╭─ DATA TO USE

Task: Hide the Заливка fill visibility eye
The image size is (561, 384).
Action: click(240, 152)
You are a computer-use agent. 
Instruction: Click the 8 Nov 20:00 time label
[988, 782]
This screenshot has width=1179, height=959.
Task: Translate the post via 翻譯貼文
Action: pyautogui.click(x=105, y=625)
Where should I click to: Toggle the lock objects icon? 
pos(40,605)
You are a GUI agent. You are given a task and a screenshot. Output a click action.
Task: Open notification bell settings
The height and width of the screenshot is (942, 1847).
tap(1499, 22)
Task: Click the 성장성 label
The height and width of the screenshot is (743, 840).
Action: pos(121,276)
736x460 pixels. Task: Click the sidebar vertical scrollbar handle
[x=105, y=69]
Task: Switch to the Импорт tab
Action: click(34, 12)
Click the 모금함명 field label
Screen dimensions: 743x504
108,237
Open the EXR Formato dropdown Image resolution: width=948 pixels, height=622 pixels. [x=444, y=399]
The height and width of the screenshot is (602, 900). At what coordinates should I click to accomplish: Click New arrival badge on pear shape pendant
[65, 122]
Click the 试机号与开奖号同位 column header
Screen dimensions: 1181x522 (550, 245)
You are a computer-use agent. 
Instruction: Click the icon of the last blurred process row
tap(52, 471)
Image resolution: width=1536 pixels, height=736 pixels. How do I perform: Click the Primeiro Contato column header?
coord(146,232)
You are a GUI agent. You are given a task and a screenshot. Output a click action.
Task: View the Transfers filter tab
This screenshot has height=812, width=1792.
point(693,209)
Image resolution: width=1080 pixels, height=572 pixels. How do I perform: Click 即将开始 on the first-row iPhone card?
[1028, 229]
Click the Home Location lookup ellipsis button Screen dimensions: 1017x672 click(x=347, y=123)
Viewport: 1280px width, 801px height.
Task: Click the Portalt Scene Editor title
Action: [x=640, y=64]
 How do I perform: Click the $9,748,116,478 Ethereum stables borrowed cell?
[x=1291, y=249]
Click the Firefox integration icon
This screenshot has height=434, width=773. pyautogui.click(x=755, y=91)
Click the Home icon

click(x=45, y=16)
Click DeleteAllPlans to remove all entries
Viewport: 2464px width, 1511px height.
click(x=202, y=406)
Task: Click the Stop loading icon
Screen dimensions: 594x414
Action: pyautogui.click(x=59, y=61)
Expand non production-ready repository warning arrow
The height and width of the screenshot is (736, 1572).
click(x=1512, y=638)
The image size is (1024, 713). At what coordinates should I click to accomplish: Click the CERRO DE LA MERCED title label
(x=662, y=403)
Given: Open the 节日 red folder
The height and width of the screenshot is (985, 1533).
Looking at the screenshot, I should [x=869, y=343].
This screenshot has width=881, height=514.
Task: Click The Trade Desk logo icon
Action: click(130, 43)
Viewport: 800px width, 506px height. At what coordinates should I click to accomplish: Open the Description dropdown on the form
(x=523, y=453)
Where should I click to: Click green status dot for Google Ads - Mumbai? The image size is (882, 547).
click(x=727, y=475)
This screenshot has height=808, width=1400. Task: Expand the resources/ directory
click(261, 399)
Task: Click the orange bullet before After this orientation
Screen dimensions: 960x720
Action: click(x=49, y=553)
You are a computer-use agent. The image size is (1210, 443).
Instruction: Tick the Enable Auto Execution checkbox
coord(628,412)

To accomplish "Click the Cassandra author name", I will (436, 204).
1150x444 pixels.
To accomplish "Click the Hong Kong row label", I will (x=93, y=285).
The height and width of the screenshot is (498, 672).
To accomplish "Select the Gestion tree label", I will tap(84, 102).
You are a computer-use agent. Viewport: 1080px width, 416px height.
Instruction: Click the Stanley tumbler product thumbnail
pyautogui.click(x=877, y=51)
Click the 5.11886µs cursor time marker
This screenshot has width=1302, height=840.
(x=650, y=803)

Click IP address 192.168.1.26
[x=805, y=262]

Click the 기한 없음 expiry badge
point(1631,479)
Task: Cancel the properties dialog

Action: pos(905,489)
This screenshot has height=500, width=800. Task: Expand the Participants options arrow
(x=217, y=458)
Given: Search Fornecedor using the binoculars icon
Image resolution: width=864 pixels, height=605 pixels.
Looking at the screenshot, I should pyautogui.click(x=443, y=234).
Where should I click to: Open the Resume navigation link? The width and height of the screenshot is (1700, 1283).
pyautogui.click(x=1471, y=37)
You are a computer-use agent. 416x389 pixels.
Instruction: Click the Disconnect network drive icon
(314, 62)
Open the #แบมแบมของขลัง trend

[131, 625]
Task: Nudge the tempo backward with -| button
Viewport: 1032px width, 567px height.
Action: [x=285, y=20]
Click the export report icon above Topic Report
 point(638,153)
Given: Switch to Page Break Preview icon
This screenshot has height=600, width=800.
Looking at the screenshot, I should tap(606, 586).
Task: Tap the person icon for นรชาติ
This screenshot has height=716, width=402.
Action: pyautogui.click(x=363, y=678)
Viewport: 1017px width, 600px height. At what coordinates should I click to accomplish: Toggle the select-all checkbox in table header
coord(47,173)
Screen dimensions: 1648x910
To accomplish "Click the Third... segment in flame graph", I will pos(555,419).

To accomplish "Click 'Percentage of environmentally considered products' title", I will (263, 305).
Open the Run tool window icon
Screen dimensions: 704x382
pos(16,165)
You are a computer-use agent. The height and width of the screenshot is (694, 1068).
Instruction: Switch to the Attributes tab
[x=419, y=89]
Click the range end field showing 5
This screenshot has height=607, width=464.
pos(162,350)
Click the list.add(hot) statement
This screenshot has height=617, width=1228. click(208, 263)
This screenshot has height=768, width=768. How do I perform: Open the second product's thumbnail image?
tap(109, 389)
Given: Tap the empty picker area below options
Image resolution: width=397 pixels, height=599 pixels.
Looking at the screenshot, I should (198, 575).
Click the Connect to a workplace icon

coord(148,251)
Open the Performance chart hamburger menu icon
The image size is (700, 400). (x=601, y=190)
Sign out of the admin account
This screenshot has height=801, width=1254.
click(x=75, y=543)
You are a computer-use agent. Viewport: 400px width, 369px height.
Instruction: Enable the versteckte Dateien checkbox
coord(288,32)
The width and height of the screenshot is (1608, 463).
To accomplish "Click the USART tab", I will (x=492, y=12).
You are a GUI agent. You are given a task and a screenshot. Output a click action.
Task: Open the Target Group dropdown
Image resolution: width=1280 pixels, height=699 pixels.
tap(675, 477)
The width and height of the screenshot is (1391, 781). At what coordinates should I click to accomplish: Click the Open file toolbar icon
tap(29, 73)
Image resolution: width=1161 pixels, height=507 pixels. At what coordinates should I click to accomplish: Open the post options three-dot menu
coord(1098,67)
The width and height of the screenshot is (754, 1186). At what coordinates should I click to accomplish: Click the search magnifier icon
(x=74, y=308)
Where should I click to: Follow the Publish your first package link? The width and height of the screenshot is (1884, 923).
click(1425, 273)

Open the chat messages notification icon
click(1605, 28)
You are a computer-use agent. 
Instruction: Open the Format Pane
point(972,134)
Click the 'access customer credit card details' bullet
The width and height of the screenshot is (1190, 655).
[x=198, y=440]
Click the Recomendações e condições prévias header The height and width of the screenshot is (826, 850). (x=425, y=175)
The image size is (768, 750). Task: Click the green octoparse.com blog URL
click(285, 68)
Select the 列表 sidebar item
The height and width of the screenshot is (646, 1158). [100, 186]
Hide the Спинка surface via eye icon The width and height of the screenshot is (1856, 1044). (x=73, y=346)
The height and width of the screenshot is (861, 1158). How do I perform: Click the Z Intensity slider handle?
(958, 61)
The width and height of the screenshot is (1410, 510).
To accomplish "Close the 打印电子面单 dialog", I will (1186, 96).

╰─

• **EXERCISE GOAL**: Retype the data. Every line must match the original exactly.

• **EXERCISE OUTPUT**:
Task: Hide the Заливка fill visibility eye
The image size is (561, 384).
Action: click(240, 152)
You are a computer-use agent. 
Instruction: Click the 8 Nov 20:00 time label
[988, 782]
This screenshot has width=1179, height=959.
Task: Translate the post via 翻譯貼文
Action: pyautogui.click(x=105, y=625)
Where should I click to: Toggle the lock objects icon? 
pos(40,605)
You are a GUI agent. You are given a task and a screenshot. Output a click action.
Task: Open notification bell settings
The height and width of the screenshot is (942, 1847).
tap(1499, 22)
Task: Click the 성장성 label
The height and width of the screenshot is (743, 840).
Action: pos(121,276)
736x460 pixels. Task: Click the sidebar vertical scrollbar handle
[x=105, y=69]
Task: Switch to the Импорт tab
Action: click(34, 12)
Click the 모금함명 field label
Screen dimensions: 743x504
108,237
Open the EXR Formato dropdown Image resolution: width=948 pixels, height=622 pixels. [x=444, y=399]
The height and width of the screenshot is (602, 900). At what coordinates should I click to accomplish: Click New arrival badge on pear shape pendant
[65, 122]
Click the 试机号与开奖号同位 column header
Screen dimensions: 1181x522 (550, 245)
You are a computer-use agent. 
Instruction: Click the icon of the last blurred process row
tap(52, 471)
Image resolution: width=1536 pixels, height=736 pixels. How do I perform: Click the Primeiro Contato column header?
coord(146,232)
You are a GUI agent. You are given a task and a screenshot. Output a click action.
Task: View the Transfers filter tab
This screenshot has height=812, width=1792.
point(693,209)
Image resolution: width=1080 pixels, height=572 pixels. How do I perform: Click 即将开始 on the first-row iPhone card?
[1028, 229]
Click the Home Location lookup ellipsis button Screen dimensions: 1017x672 click(x=347, y=123)
Viewport: 1280px width, 801px height.
Task: Click the Portalt Scene Editor title
Action: [x=640, y=64]
 How do I perform: Click the $9,748,116,478 Ethereum stables borrowed cell?
[x=1291, y=249]
Click the Firefox integration icon
This screenshot has height=434, width=773. pyautogui.click(x=755, y=91)
Click the Home icon

click(x=45, y=16)
Click DeleteAllPlans to remove all entries
Viewport: 2464px width, 1511px height.
click(x=202, y=406)
Task: Click the Stop loading icon
Screen dimensions: 594x414
Action: pyautogui.click(x=59, y=61)
Expand non production-ready repository warning arrow
The height and width of the screenshot is (736, 1572).
click(x=1512, y=638)
The image size is (1024, 713). At what coordinates should I click to accomplish: Click the CERRO DE LA MERCED title label
(x=662, y=403)
Given: Open the 节日 red folder
The height and width of the screenshot is (985, 1533).
Looking at the screenshot, I should [x=869, y=343].
This screenshot has width=881, height=514.
Task: Click The Trade Desk logo icon
Action: click(130, 43)
Viewport: 800px width, 506px height. At what coordinates should I click to accomplish: Open the Description dropdown on the form
(x=523, y=453)
Where should I click to: Click green status dot for Google Ads - Mumbai? The image size is (882, 547).
click(x=727, y=475)
This screenshot has height=808, width=1400. Task: Expand the resources/ directory
click(261, 399)
Task: Click the orange bullet before After this orientation
Screen dimensions: 960x720
Action: click(x=49, y=553)
You are a computer-use agent. The image size is (1210, 443).
Instruction: Tick the Enable Auto Execution checkbox
coord(628,412)

To accomplish "Click the Cassandra author name", I will (436, 204).
1150x444 pixels.
To accomplish "Click the Hong Kong row label", I will (x=93, y=285).
The height and width of the screenshot is (498, 672).
To accomplish "Select the Gestion tree label", I will tap(84, 102).
You are a computer-use agent. Viewport: 1080px width, 416px height.
Instruction: Click the Stanley tumbler product thumbnail
pyautogui.click(x=877, y=51)
Click the 5.11886µs cursor time marker
This screenshot has width=1302, height=840.
(x=650, y=803)

Click IP address 192.168.1.26
[x=805, y=262]

Click the 기한 없음 expiry badge
point(1631,479)
Task: Cancel the properties dialog

Action: pos(905,489)
This screenshot has height=500, width=800. Task: Expand the Participants options arrow
(x=217, y=458)
Given: Search Fornecedor using the binoculars icon
Image resolution: width=864 pixels, height=605 pixels.
Looking at the screenshot, I should pyautogui.click(x=443, y=234).
Where should I click to: Open the Resume navigation link? The width and height of the screenshot is (1700, 1283).
pyautogui.click(x=1471, y=37)
You are a computer-use agent. 416x389 pixels.
Instruction: Click the Disconnect network drive icon
(314, 62)
Open the #แบมแบมของขลัง trend

[131, 625]
Task: Nudge the tempo backward with -| button
Viewport: 1032px width, 567px height.
Action: [x=285, y=20]
Click the export report icon above Topic Report
 point(638,153)
Given: Switch to Page Break Preview icon
This screenshot has height=600, width=800.
Looking at the screenshot, I should tap(606, 586).
Task: Tap the person icon for นรชาติ
This screenshot has height=716, width=402.
Action: pyautogui.click(x=363, y=678)
Viewport: 1017px width, 600px height. At what coordinates should I click to accomplish: Toggle the select-all checkbox in table header
coord(47,173)
Screen dimensions: 1648x910
To accomplish "Click the Third... segment in flame graph", I will pos(555,419).

To accomplish "Click 'Percentage of environmentally considered products' title", I will (263, 305).
Open the Run tool window icon
Screen dimensions: 704x382
pos(16,165)
You are a computer-use agent. The height and width of the screenshot is (694, 1068).
Instruction: Switch to the Attributes tab
[x=419, y=89]
Click the range end field showing 5
This screenshot has height=607, width=464.
pos(162,350)
Click the list.add(hot) statement
This screenshot has height=617, width=1228. click(208, 263)
This screenshot has height=768, width=768. How do I perform: Open the second product's thumbnail image?
tap(109, 389)
Given: Tap the empty picker area below options
Image resolution: width=397 pixels, height=599 pixels.
Looking at the screenshot, I should (198, 575).
Click the Connect to a workplace icon

coord(148,251)
Open the Performance chart hamburger menu icon
The image size is (700, 400). (x=601, y=190)
Sign out of the admin account
This screenshot has height=801, width=1254.
click(x=75, y=543)
You are a computer-use agent. Viewport: 400px width, 369px height.
Instruction: Enable the versteckte Dateien checkbox
coord(288,32)
The width and height of the screenshot is (1608, 463).
To accomplish "Click the USART tab", I will (x=492, y=12).
You are a GUI agent. You are given a task and a screenshot. Output a click action.
Task: Open the Target Group dropdown
Image resolution: width=1280 pixels, height=699 pixels.
tap(675, 477)
The width and height of the screenshot is (1391, 781). At what coordinates should I click to accomplish: Click the Open file toolbar icon
tap(29, 73)
Image resolution: width=1161 pixels, height=507 pixels. At what coordinates should I click to accomplish: Open the post options three-dot menu
coord(1098,67)
The width and height of the screenshot is (754, 1186). At what coordinates should I click to accomplish: Click the search magnifier icon
(x=74, y=308)
Where should I click to: Follow the Publish your first package link? The width and height of the screenshot is (1884, 923).
click(1425, 273)

Open the chat messages notification icon
click(1605, 28)
You are a computer-use agent. 
Instruction: Open the Format Pane
point(972,134)
Click the 'access customer credit card details' bullet
The width and height of the screenshot is (1190, 655).
[x=198, y=440]
Click the Recomendações e condições prévias header The height and width of the screenshot is (826, 850). (x=425, y=175)
The image size is (768, 750). Task: Click the green octoparse.com blog URL
click(285, 68)
Select the 列表 sidebar item
The height and width of the screenshot is (646, 1158). [100, 186]
Hide the Спинка surface via eye icon The width and height of the screenshot is (1856, 1044). (x=73, y=346)
The height and width of the screenshot is (861, 1158). How do I perform: Click the Z Intensity slider handle?
(958, 61)
The width and height of the screenshot is (1410, 510).
To accomplish "Close the 打印电子面单 dialog", I will (1186, 96).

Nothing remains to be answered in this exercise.